Pourtant, le cadre de la «maladie cérébrale» est toujours au cœur de la façon dont nous parlons de maladie mentale. Même le terme «maladie mentale» évoque des notions de maladie physique, ce qui soulève la question suivante: le mot «maladie» est-il même un problème lorsque nous parlons de maladie mentale? Pouvons-nous repenser la façon dont nous parlons de la maladie mentale, en évitant les termes tels que «maladie» et «trouble»?

Certaines personnes pensent que nous pouvons. Il est devenu de plus en plus courant de se référer aux maladies mentales, ainsi qu’aux troubles du développement tels que les troubles du spectre autistique et le TDAH, en tant que cas de «neurodiversité». avec trouble du spectre de l’autisme. Cependant, il a depuis évolué pour devenir un moyen de décrire une gamme de maladies mentales et de troubles du développement, tels que la dyslexie, le TDAH, la dépression, le trouble bipolaire, la schizophrénie, etc.

Les principes de base de la neurodiversité sont qu’il n’existe pas de cerveau humain «normal», qu’il existe des différences et non des troubles, et que, dans de nombreux cas, il existe des aspects positifs du fait que divers cerveaux fonctionnent différemment. Les défenseurs de la neurodiversité établissent généralement des parallèles avec l’homosexualité, qui était jusque-là décrite par l’American Psychological Association comme un trouble jusqu’en 1973, mais que beaucoup considèrent maintenant comme un cas de variation humaine normale.

L’idée de la neurodiversité n’est pas sans ses critiques. Certains ont suggéré que cela pourrait banaliser et idéaliser la différence, tout en ignorant la souffrance de ceux qui ne fonctionnent pas bien et qui ne possèdent pas de talents exceptionnels associés à leur neurodivergence. D’autres l’ont accusé d’être anti-traitement et anti-cure.

Il y a peu de recherches sur l’efficacité de ce cadrage. Cependant, les premières recherches sont prometteuses: une étude a montré que ceux qui connaissent la neurodiversité ont tendance à considérer l’autisme comme une identité positive. À ma connaissance, aucune recherche n’a examiné ce cadre dans le contexte des maladies mentales comme la dépression ou l’anxiété. Ainsi, bien qu’il n’y ait pas encore suffisamment de preuves pour affirmer clairement que le système de “neurodiversité” fonctionne, il s’agit d’un effort courageux pour essayer de recadrer la tendance trop commune et nuisible de parler de maladie mentale comme s’il s’agissait d’un “Maladie du cerveau.”

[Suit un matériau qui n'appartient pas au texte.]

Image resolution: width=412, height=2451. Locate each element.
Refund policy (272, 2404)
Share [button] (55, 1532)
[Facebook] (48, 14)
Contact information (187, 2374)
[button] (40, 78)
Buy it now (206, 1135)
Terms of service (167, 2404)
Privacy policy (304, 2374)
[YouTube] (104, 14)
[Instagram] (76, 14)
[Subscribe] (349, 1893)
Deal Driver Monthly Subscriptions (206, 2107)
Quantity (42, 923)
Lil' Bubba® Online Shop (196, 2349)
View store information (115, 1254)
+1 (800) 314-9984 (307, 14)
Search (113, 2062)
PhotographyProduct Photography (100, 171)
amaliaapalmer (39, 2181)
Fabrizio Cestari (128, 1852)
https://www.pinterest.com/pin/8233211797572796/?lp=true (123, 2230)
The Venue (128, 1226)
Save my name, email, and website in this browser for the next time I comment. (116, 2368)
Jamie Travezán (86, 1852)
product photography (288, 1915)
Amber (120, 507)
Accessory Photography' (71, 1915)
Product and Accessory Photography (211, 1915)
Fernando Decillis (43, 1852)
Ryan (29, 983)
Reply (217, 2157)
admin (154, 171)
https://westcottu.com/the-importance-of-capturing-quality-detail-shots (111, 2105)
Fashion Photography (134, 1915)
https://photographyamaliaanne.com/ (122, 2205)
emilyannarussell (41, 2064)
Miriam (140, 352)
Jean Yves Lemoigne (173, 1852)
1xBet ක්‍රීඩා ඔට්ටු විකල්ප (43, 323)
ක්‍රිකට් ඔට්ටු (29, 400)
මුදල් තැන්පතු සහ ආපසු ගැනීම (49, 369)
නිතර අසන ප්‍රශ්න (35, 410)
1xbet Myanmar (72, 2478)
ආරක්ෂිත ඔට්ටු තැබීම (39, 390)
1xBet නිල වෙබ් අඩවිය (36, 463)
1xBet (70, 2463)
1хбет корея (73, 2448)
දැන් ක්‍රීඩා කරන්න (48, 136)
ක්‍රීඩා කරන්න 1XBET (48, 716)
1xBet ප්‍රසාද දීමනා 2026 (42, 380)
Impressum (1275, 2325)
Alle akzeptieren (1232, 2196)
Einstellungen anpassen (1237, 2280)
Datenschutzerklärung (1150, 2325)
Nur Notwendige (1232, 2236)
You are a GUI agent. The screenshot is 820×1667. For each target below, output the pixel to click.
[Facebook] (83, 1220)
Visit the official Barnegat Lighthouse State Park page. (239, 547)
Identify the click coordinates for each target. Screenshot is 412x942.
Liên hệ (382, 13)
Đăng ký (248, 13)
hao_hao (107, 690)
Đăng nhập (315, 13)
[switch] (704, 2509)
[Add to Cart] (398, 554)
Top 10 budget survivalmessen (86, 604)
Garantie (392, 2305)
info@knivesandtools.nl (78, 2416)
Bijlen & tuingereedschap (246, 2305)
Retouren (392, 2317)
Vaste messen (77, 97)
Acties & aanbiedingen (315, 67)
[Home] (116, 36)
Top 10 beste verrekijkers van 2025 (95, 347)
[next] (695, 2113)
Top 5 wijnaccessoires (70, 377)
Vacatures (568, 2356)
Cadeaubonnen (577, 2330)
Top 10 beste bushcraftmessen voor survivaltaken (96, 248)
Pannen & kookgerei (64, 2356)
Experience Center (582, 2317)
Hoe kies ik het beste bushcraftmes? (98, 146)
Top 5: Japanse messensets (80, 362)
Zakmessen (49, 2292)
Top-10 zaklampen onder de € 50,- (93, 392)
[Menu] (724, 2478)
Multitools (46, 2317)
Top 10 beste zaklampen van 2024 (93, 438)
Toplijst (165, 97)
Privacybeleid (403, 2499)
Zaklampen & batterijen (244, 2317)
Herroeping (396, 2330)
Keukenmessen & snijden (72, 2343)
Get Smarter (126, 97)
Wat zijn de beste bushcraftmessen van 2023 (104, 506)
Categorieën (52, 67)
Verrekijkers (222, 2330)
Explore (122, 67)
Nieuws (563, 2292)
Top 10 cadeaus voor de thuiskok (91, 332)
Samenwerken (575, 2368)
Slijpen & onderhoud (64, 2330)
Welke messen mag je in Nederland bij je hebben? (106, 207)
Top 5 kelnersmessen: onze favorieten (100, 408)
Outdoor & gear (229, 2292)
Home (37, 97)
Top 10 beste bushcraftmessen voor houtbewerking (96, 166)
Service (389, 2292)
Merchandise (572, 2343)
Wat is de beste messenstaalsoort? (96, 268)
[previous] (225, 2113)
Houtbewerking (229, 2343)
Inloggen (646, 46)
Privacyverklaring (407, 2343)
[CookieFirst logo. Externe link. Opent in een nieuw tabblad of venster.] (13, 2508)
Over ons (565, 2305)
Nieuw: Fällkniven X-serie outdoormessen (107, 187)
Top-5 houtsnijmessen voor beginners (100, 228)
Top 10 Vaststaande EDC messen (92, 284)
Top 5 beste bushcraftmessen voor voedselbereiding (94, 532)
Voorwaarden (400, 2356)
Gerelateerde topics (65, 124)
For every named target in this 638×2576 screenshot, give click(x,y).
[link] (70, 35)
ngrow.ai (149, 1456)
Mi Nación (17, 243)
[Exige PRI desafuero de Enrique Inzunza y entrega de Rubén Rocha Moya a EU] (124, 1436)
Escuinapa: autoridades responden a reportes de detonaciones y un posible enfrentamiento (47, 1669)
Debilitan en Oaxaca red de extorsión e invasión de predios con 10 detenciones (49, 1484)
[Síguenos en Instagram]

Comme l’indique un large corpus de littérature psychologique, les mots sont importants, et les mots que nous choisissons d’utiliser peuvent influencer puissamment la façon dont les gens pensent. Si nous choisissons les mots justes pour encadrer la différence, nous pouvons aider à lutter contre la stigmatisation et potentiellement rendre le monde plus accommodant pour la neurodiversité qui existe au sein et autour de nous.